WHAT IS ASKED: Copy the data below word for word. Begin at its first line and stop after the line that contains "coord(512,415)", including that line.

DATA FOR THE TASK:
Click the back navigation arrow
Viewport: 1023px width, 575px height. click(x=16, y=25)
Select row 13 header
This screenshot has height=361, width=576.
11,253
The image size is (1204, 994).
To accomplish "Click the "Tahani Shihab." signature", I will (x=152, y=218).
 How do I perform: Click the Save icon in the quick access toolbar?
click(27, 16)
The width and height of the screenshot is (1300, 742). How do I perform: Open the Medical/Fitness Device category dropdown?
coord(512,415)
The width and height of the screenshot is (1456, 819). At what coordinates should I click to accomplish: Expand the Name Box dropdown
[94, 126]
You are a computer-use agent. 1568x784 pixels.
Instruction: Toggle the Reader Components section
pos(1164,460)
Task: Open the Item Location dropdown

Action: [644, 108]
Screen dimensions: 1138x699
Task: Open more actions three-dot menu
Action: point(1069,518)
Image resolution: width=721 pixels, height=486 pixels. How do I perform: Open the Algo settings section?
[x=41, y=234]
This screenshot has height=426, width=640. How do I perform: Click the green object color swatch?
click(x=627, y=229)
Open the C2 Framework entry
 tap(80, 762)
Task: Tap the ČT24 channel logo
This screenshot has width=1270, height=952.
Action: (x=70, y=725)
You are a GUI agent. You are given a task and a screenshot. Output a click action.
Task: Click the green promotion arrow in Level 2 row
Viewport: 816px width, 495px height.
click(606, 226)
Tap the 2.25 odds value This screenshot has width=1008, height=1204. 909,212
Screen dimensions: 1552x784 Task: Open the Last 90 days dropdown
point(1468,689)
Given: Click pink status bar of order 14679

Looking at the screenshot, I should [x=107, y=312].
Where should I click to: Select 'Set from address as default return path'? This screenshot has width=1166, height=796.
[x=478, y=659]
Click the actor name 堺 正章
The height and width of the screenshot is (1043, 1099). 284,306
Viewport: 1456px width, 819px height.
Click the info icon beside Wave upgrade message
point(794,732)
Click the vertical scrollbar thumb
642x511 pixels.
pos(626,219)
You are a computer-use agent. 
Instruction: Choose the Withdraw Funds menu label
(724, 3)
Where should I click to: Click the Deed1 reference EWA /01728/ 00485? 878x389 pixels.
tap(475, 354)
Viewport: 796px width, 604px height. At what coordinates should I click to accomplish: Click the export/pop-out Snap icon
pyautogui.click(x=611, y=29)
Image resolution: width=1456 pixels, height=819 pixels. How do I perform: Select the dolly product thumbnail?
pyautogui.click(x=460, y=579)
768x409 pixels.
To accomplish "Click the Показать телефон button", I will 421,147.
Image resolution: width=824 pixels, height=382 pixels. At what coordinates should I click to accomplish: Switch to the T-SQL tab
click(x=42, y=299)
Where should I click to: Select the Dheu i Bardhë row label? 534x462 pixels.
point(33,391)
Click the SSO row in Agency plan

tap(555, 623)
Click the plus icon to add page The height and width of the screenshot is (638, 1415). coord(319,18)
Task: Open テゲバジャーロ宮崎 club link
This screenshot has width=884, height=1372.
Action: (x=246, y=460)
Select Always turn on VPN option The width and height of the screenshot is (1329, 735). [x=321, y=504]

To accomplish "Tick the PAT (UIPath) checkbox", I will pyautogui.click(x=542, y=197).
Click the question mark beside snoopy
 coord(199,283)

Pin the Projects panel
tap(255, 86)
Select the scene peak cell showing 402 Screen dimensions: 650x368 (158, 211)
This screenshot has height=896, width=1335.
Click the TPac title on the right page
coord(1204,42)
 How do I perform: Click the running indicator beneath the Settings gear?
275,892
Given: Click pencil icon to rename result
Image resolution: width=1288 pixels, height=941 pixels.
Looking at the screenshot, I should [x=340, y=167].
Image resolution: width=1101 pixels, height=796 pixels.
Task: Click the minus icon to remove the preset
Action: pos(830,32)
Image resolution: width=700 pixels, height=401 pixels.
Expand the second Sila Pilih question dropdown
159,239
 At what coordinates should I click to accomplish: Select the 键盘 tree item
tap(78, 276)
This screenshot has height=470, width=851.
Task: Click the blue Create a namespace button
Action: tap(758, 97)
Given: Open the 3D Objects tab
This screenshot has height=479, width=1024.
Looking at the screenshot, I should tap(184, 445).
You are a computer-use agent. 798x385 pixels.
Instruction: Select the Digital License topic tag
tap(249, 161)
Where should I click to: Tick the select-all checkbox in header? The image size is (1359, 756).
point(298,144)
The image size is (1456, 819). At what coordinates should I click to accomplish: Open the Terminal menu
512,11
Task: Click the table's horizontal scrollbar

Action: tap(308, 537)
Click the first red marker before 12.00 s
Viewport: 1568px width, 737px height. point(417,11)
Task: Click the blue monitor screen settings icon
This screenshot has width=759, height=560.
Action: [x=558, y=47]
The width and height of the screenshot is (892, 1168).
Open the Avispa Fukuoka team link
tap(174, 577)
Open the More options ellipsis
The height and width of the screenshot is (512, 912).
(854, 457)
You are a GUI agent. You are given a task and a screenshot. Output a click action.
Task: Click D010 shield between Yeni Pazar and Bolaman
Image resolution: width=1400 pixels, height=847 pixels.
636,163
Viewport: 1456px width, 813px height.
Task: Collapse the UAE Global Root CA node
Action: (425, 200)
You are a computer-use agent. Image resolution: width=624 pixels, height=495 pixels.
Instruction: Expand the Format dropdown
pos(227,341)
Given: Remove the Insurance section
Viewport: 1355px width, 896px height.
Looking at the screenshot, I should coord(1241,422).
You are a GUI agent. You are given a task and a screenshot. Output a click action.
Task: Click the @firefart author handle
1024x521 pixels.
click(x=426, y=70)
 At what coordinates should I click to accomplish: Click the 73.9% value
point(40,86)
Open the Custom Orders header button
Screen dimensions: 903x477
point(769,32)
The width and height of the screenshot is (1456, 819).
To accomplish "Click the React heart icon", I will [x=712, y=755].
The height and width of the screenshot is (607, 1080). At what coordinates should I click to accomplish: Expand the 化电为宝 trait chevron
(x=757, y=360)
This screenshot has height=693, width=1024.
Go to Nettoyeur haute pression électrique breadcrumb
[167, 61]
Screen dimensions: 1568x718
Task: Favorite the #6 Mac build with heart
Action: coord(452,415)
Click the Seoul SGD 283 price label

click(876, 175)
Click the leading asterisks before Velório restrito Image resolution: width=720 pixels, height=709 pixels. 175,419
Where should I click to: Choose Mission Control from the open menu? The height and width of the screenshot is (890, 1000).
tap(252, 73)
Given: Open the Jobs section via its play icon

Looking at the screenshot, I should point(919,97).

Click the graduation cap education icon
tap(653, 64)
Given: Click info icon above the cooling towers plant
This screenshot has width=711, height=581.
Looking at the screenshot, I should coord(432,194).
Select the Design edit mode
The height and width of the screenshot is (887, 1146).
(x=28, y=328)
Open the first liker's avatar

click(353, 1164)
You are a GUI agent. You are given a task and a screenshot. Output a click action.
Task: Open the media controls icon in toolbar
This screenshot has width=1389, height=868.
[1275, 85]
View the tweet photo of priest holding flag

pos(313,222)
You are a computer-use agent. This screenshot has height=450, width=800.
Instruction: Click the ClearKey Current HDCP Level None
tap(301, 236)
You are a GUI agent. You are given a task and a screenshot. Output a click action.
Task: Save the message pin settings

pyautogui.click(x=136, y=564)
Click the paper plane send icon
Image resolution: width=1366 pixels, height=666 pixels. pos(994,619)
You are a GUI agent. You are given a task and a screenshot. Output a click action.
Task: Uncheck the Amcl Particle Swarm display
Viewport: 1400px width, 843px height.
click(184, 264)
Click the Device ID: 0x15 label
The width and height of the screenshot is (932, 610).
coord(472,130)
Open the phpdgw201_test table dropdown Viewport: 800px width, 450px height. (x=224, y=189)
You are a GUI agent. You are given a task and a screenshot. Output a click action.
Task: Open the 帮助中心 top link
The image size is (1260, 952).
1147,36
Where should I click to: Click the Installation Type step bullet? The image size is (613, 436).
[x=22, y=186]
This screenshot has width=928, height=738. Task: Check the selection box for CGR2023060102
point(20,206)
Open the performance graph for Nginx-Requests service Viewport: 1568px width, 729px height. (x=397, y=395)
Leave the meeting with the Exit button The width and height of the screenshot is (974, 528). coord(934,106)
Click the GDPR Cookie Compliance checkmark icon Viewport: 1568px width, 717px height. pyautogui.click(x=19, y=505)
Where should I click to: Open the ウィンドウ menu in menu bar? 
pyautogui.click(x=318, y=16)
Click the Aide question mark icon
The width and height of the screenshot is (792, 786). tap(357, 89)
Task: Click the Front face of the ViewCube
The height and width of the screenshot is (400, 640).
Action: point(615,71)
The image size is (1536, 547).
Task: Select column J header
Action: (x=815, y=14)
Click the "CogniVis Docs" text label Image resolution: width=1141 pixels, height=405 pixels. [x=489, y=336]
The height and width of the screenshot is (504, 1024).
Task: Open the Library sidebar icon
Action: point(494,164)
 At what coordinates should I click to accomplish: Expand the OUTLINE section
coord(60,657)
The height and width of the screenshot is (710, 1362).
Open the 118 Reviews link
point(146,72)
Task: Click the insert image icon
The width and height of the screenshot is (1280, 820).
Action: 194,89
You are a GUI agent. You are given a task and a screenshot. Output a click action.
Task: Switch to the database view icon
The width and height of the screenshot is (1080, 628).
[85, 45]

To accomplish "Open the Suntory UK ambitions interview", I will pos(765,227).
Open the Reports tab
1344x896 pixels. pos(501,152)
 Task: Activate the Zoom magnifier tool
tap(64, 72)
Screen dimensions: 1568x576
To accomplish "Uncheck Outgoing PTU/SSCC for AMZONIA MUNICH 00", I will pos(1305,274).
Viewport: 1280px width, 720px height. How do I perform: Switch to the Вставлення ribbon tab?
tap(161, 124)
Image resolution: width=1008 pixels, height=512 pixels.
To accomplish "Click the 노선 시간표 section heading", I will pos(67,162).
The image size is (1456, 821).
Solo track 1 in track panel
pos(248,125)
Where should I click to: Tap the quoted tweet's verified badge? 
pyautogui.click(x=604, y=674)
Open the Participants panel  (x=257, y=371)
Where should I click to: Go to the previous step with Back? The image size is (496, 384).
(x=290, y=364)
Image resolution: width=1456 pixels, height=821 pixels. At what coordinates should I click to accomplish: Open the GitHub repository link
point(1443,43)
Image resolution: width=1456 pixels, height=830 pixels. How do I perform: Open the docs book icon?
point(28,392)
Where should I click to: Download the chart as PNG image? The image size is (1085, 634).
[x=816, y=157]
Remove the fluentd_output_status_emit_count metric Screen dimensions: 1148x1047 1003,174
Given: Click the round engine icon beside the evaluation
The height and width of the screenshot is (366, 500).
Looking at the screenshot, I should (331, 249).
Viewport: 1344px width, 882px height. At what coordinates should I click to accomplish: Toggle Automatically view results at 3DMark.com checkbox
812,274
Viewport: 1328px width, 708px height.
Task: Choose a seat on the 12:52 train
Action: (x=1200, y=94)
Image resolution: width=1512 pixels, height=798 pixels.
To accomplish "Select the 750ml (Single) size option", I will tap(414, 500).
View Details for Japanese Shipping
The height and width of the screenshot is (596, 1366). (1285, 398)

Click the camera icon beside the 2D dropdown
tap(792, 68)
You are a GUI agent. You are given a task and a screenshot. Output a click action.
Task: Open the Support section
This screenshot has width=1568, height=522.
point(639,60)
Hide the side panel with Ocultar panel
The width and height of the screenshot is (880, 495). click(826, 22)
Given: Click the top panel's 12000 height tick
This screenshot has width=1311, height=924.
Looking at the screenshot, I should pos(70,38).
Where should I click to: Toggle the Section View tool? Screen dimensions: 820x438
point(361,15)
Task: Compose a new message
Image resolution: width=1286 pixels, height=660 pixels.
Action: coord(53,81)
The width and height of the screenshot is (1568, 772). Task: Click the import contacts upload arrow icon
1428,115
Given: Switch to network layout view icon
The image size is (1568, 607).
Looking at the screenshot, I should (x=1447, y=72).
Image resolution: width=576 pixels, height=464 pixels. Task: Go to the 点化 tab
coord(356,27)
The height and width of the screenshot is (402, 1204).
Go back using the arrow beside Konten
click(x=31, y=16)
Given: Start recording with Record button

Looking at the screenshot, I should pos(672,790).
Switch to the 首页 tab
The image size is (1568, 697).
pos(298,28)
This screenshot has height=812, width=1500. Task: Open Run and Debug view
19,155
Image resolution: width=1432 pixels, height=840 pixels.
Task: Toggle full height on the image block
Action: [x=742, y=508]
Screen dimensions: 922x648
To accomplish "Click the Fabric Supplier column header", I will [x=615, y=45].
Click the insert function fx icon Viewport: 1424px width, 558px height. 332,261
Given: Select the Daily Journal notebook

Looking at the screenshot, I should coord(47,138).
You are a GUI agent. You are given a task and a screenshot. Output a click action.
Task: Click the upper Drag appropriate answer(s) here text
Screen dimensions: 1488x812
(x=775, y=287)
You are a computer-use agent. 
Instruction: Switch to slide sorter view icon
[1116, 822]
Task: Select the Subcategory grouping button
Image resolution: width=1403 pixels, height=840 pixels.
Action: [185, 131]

ANSWER TO THIS EXERCISE:
Click the back navigation arrow
Viewport: 1023px width, 575px height. click(x=16, y=25)
Select row 13 header
This screenshot has height=361, width=576.
11,253
The image size is (1204, 994).
To accomplish "Click the "Tahani Shihab." signature", I will (x=152, y=218).
 How do I perform: Click the Save icon in the quick access toolbar?
click(27, 16)
The width and height of the screenshot is (1300, 742). How do I perform: Open the Medical/Fitness Device category dropdown?
coord(512,415)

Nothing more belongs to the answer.